More Definitions of Class B Notes

Class B Notes means the Class B 2.17% Asset-Backed Notes substantially in the form of Exhibit B to the Indenture.
Class B Notes means the Class B Asset Backed Notes, substantially in the form of Exhibit B.
Class B Notes means the $98,000,000 Class B 3.38% Asset Backed Notes issued by the Issuer, substantially in the form of Exhibit A to the Indenture.
Class B Notes. The 2.40% Asset Backed Notes, Class B in the initial aggregate principal balance of $11,760,000 issued pursuant to the Indenture.

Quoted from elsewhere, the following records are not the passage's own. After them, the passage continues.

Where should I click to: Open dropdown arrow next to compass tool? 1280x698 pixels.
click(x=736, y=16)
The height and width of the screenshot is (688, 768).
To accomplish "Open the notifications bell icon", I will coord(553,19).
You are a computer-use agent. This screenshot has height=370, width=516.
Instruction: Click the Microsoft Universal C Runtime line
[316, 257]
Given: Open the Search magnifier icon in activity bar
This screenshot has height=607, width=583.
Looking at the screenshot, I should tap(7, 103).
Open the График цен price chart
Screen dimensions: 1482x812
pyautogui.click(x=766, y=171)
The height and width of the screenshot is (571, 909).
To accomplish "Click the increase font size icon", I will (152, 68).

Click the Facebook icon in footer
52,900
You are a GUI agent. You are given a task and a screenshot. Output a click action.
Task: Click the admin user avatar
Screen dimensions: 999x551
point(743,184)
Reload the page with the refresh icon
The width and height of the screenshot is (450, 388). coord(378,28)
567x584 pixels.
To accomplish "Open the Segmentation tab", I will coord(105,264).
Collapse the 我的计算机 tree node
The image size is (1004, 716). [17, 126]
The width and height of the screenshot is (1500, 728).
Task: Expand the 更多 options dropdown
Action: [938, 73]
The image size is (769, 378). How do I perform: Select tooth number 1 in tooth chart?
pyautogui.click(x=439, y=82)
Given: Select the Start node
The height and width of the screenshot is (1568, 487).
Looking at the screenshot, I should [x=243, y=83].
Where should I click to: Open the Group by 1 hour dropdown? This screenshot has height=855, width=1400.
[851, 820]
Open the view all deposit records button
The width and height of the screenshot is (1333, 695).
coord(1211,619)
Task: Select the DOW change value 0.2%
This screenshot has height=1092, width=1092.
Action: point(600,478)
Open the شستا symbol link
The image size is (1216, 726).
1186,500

Class B Notes means the 5.17% Class B Asset-backed Notes issued by the Issuer pursuant to the Indenture in the initial aggregate principal amount of $46,900,000.
Class B Notes means the [__]% Asset Backed Notes, Class B, substantially in the form of Exhibit A-6.
Class B Notes means any one of the Notes executed by the Owner Trustee, on behalf of the Issuer, and authenticated by or on behalf of the Indenture Trustee, substantially in the form of Exhibit A-3.